»»
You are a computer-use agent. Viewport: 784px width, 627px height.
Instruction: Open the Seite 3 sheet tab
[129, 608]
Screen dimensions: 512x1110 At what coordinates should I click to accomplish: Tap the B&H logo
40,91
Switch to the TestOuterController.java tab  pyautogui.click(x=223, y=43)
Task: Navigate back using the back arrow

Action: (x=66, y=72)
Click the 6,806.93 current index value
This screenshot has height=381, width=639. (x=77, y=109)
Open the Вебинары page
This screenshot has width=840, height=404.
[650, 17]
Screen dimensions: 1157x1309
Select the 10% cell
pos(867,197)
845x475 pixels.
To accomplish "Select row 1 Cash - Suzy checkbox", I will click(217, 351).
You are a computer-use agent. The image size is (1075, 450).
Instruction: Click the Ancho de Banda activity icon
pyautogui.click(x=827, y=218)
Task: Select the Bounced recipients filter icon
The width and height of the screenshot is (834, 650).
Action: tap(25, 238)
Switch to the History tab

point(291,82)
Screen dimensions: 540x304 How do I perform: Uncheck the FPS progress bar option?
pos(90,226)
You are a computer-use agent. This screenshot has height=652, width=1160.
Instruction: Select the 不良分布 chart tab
««
§ Exercise description:
Rewrite every item above, replacing "Instruction" with "Command" wherever it occurs and leaving all other text unchanged.

§ Response:
You are a computer-use agent. Viewport: 784px width, 627px height.
Command: Open the Seite 3 sheet tab
[129, 608]
Screen dimensions: 512x1110 At what coordinates should I click to accomplish: Tap the B&H logo
40,91
Switch to the TestOuterController.java tab  pyautogui.click(x=223, y=43)
Task: Navigate back using the back arrow

Action: (x=66, y=72)
Click the 6,806.93 current index value
This screenshot has height=381, width=639. (x=77, y=109)
Open the Вебинары page
This screenshot has width=840, height=404.
[650, 17]
Screen dimensions: 1157x1309
Select the 10% cell
pos(867,197)
845x475 pixels.
To accomplish "Select row 1 Cash - Suzy checkbox", I will click(217, 351).
You are a computer-use agent. The image size is (1075, 450).
Command: Click the Ancho de Banda activity icon
pyautogui.click(x=827, y=218)
Task: Select the Bounced recipients filter icon
The width and height of the screenshot is (834, 650).
Action: tap(25, 238)
Switch to the History tab

point(291,82)
Screen dimensions: 540x304 How do I perform: Uncheck the FPS progress bar option?
pos(90,226)
You are a computer-use agent. This screenshot has height=652, width=1160.
Command: Select the 不良分布 chart tab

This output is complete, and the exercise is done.